Search This Blog

Monday 27 January 2014

Walter Gropius - Architect ( 1883 - 1969 )

Walter Gropius - Architect 

Walter Gropius is also known as the promoter of the new form.

Gropius was an architect who did not have any knowledge of drawing, born in Berlin in 1883 and spending the rest of his days in Boston till 1969. Managed to create architecture with amazing developments. He had a slight handicap but, made the best out of it making one of the greatest of his time.

One cannot understand modern architecture with out understanding Walter Gropius's Work.Such as the Bauhaus  building which is a flagship of his work. 
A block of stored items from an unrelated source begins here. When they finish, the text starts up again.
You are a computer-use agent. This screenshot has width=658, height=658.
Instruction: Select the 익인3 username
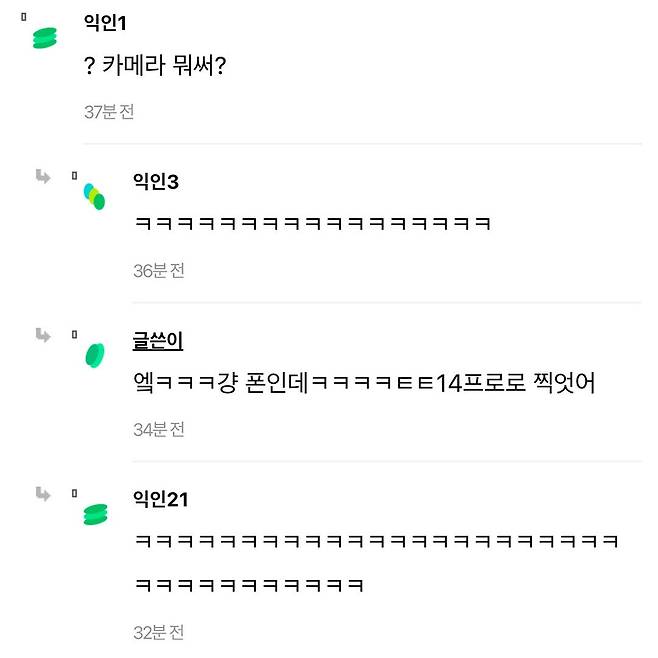(155, 182)
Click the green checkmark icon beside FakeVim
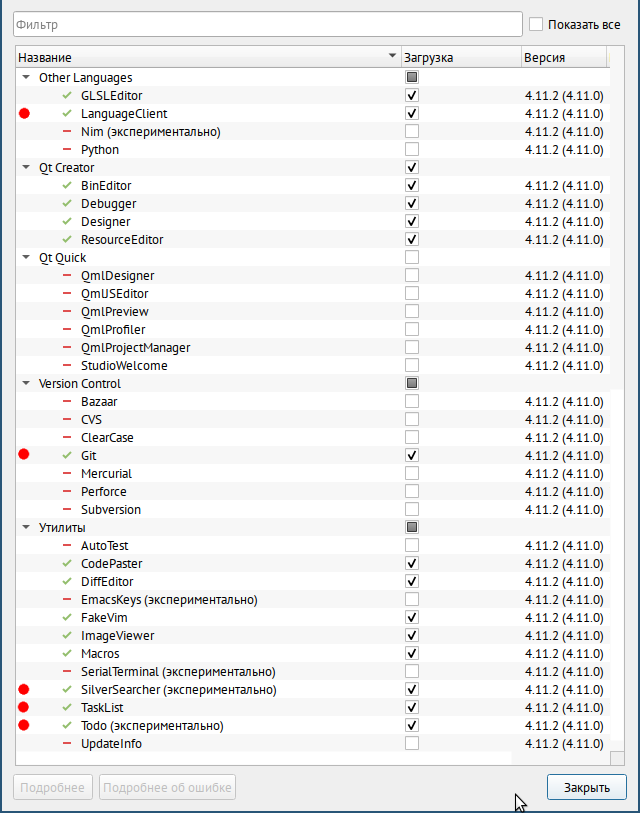640x813 pixels. tap(67, 617)
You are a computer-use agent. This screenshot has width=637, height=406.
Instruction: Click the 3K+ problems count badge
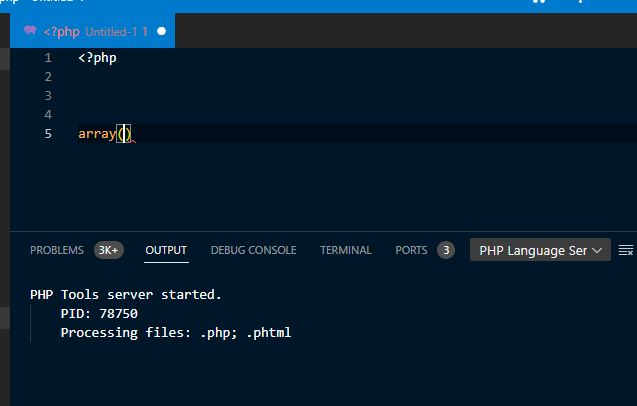point(108,250)
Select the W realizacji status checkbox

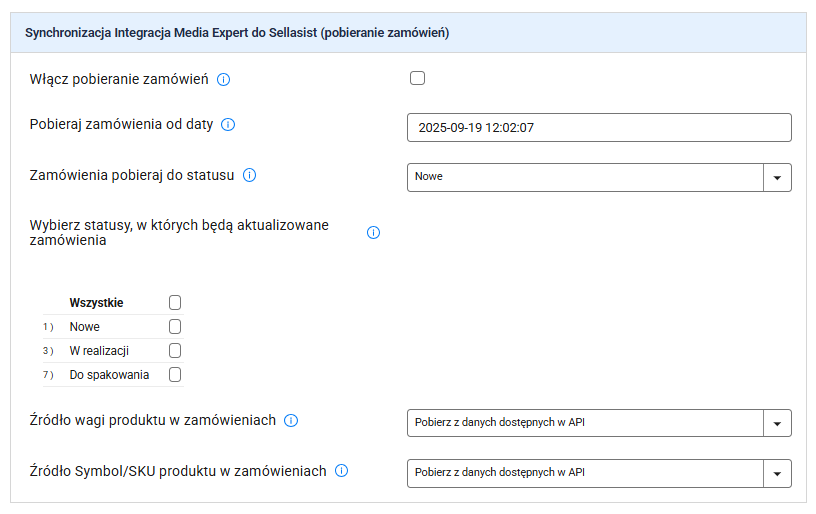point(175,351)
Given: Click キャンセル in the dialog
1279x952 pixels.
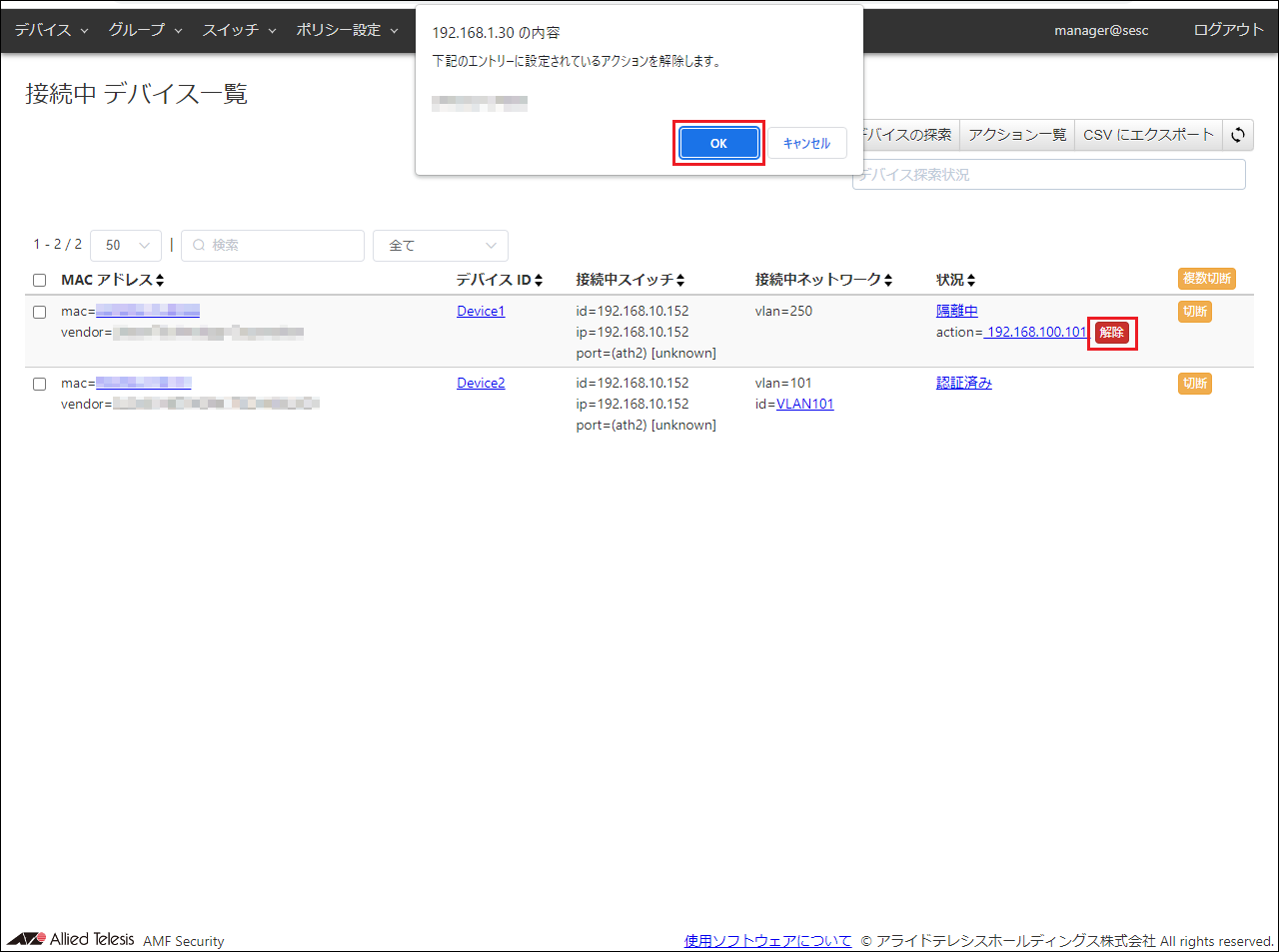Looking at the screenshot, I should [x=806, y=144].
Architecture was a profession to which Walter Gropius was born. Both of his parents came from wealthy families including famous book sellers. Including famous architect Martin Gropius who made Alfred Gropius's work famous after his death. Walter Gropius began studying Architecture in 1903, at the ( Polytechnic ). After graduating , Gropius was then employed as an assistant and building supervisor. As the '' artistic advisor '', of the Allgemeine Elekttricitats-Gesellschaft. ( AEG ).

Source - Gropius Book - Publisher Taschen - by Gilbert Lupfer & Paul Sigal


More information of Walter Gropius's Life and extensive work can be found on the following Sites ; 

 http://www.walter-gropius.com/ - online Last accessed 27/01/2014

http://www.bc.edu/bc_org/avp/cas/fnart/fa267/gropius.html- online- Last accessed 27/01/2014


Frank Lloyd Wright - Architect ( 1867 - 1959 )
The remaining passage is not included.